The African American who enlightened Thomas Edison

Profile history on Lewis H. Latimer, the African-American Renaissance man who in the late 19th century helped not only invent the lightbulb, but also create the electric industry as we know it today.

The light bulb itself was invented by Thomas Edison, but the innovation used to create longer-lasting light bulbs with a carbon filament came from African American inventor Lewis Latimer.

Latimer, the son of formerly enslaved people, began work in a patent law firm after serving in the military for the Union during the Civil War. 

He was recognized for his talent drafting patents and was promoted to head draftsman, where he co-invented an improved bathroom for railroad trains.

Yes, it’s common knowledge that Thomas Edison was the lightbulb’s inventor. And the electric industry won’t let us forget that however, it is easy to forget the man without whom that light bulb would not stay lit for long:

It’s a bit generous to credit all of this to “one man’s vision.” There were competing visions all throughout the 1800s on how to efficiently distribute light, beyond a candle, and on how to power growing urban centers.

Populations in northern American cities began exploding in the closing decades of the 19th century not only because of immigration from Europe but also because of migrating African Americans emancipated from slavery.

Edison gets technical credit for patenting the first “practical incandescent” lightbulb during this time, and also, as the Edison Electric Institute (EEI) reminds us, creating the first electric light power station.

But while Edison got the patent on those, he got there with a lot of help from Latimer, who literally wrote the book on both.

Latimer’s Incandescent Electric Lighting: A Practical Description of the Edison System is a bit more deferential to Edison than perhaps necessary.

That was likely a reflection of the times when big ideas couldn’t possibly be ascribed to non-white people, especially when the burgeoning eugenics movement was considered serious science. But Latimer had already been involved in a major invention, having helped Alexander Graham Bell patent the telephone in 1876.

In 1880, Latimer began working for the United States Electric Lighting Company, which was run by Edison’s rival Hiram S. Maxim.

biography on EEI’s site states that while working for Maxim, “Latimer invented and patented a process for making carbon filaments for light bulbs,” and helped install broad-scale lighting systems for New York City, Philadelphia, Montreal, and London.

Latimer holds the patents for the electric lamp, issued in 1881, and for the “process of manufacturing carbons” (the filament used in incandescent light bulbs), issued in 1882. It was roughly 1885 when he finally joined forces with Edison and began improving upon his boss’s invention.

Latimer had no formal training in science, but believed technology and innovation could help advance the plight of African Americans still reeling from slavery. That whole “STEM will save people of color!” Cause is nothing new.

The important thing, though, is that unlike peers like Booker T. Washington, he didn’t believe that simply learning a trade or two would be black people’s ticket to freedom.

He understood how power worked structurally to disenfranchise and disempower black people, immigrants, and the poor in general.
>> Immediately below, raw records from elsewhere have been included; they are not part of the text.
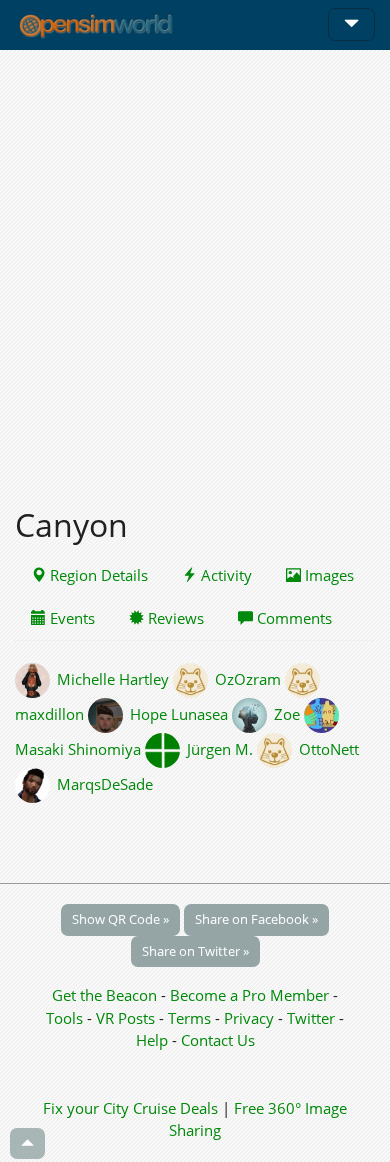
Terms (191, 1018)
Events (70, 618)
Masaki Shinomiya (78, 749)
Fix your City (86, 1108)
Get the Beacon (104, 995)
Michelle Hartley (113, 679)
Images (327, 575)
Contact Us (218, 1040)
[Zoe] (253, 714)
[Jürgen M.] (166, 749)
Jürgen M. (220, 749)
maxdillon (49, 714)
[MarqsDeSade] (36, 784)
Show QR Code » (120, 919)
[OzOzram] (194, 679)
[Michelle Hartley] (36, 679)
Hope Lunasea (179, 714)
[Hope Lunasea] (109, 714)
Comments (292, 618)
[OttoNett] (278, 749)
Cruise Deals (175, 1108)
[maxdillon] (304, 679)
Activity (224, 575)
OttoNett (329, 749)
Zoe (287, 714)
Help (152, 1040)
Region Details (97, 575)
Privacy (249, 1018)
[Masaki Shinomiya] (323, 714)
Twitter (311, 1018)
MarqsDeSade (105, 784)
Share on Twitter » (195, 951)
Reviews (174, 618)
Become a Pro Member (251, 995)
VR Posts (127, 1018)
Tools (66, 1018)
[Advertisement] (195, 267)
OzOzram (248, 679)
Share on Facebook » (256, 919)
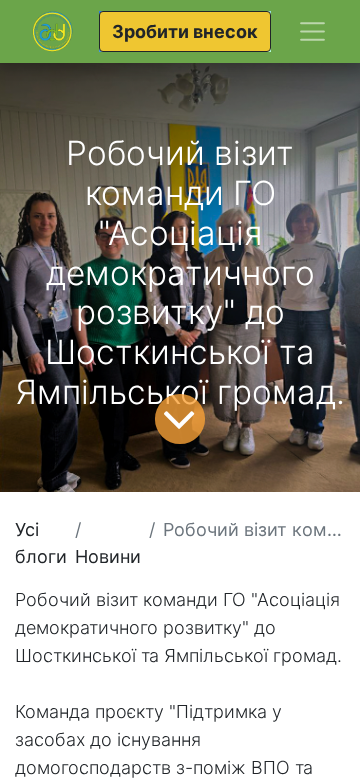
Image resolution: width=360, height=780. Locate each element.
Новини (108, 556)
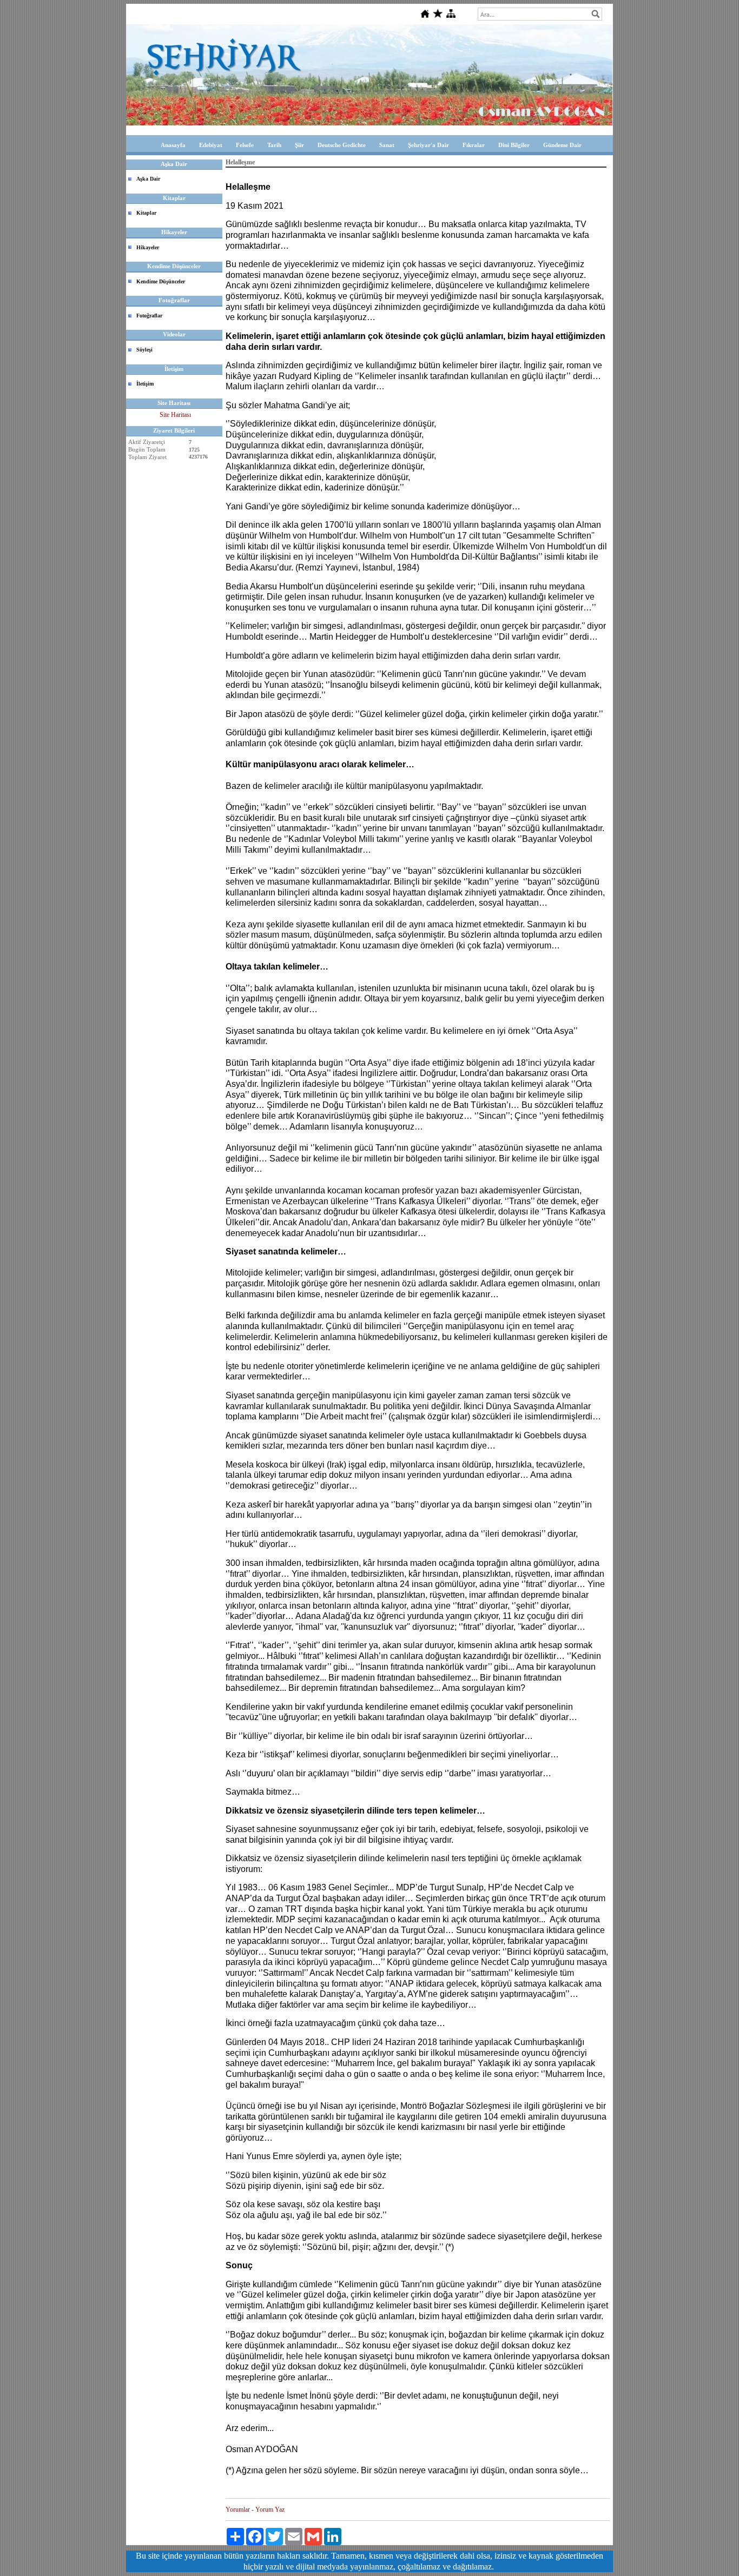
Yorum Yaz (270, 2509)
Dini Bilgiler (514, 145)
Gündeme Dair (562, 145)
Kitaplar (146, 213)
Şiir (299, 145)
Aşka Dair (148, 179)
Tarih (274, 145)
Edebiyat (210, 145)
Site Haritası (175, 415)
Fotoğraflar (149, 315)
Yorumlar (238, 2509)
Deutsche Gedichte (342, 145)
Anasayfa (173, 145)
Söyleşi (144, 350)
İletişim (145, 384)
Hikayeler (147, 247)
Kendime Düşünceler (160, 281)
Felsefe (245, 145)
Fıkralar (474, 145)
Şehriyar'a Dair (428, 145)
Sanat (386, 145)
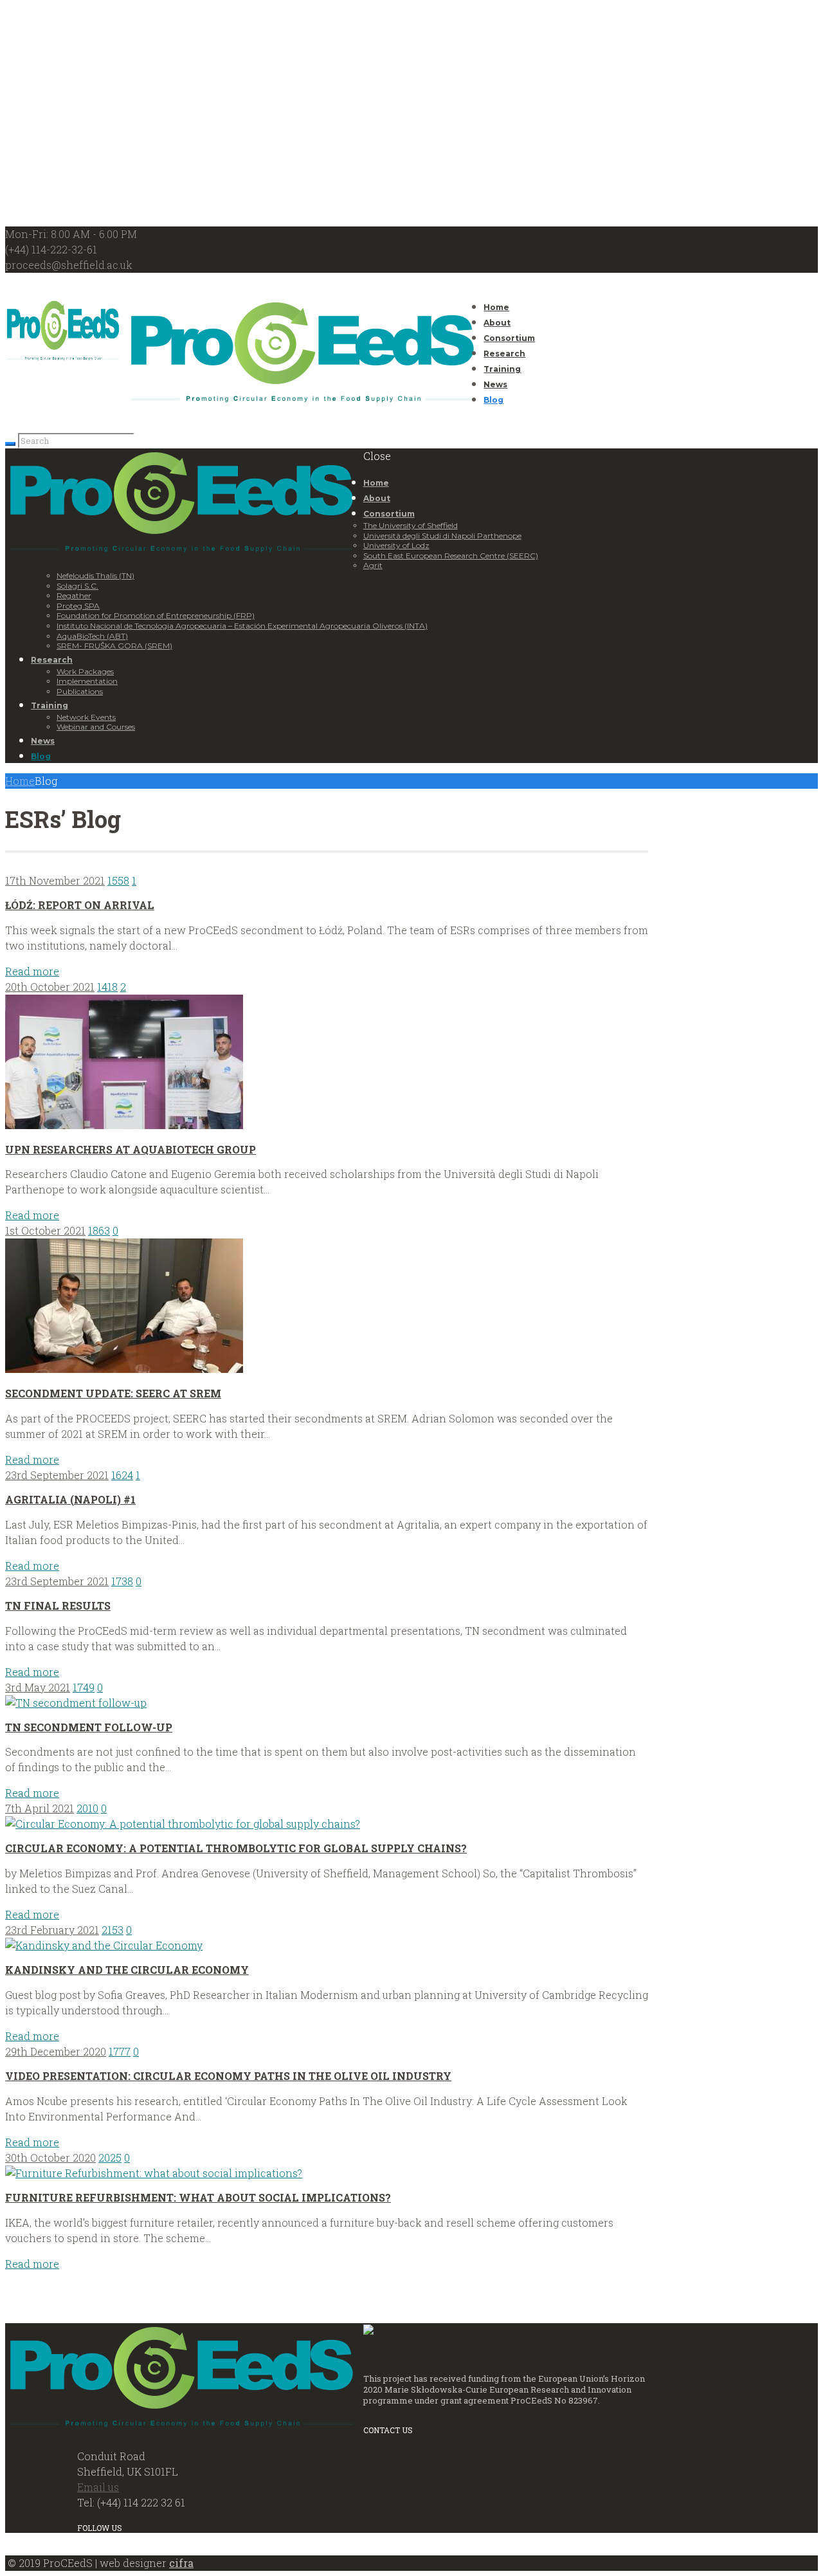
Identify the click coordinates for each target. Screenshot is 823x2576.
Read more (32, 971)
This is evidenced in both the prose and poetry he wrote during his time about electricity and society.

“The lamp embodied the relationship of art and science, and its improvement promised benefits for all classes of society,” wrote Bayla Singer, a professor at Rutgers University, in an article on Latimer and his work. “The electric light was a cause well worth serving. All of Latimer’s inventions, patented and unpatented, relate to improving the quality of life.”

His aforementioned book Incandescent Electric Lighting demonstrates an understanding of how the new technology could bring electricity to those who previously couldn’t afford it.

On the electric lamp he wrote, “Like the light of the sun, it beautifies all things on which it shines, and is no less welcome in the palace than in the humblest home.”

And yet his book’s preface notes how this new industry he and Edison were creating was admittedly shifting society from one of independent or localized power to a more centralized version:

Still, we haven’t seen EEI and its members step outside their silos to show support for causes to improve the lives of people of color beyond their electric bills.

Rather, we see them peddling resolutions that appear to be ghostwritten by the American Legislative Exchange Council, a group behind controversial policies like “stand your ground” laws, which have been blamed for the death of the unarmed, black teenager Trayvon Martin.

Latimer likely would’ve been disappointed in these stances and alliances. For all of his passion for scientific innovation, he didn’t neglect racial justice. In a letter he wrote in 1895 in support of the National Conference of Colored Men, a “My Brother’s Keeper”-like initiative for that time, Latimer wrote:

If our cause be made the common cause, and all our claims and demands be founded on justice and humanity, recognizing that we must wrong no man in winning our rights, I have faith to believe that the Nation will respond to our plea for equality before the law, security under the law, and an opportunity, by and through maintenance of the law, to enjoy with our fellow citizens of all races and complexions the blessings guaranteed us under the Constitution.

That’s what we’d call true enlightenment.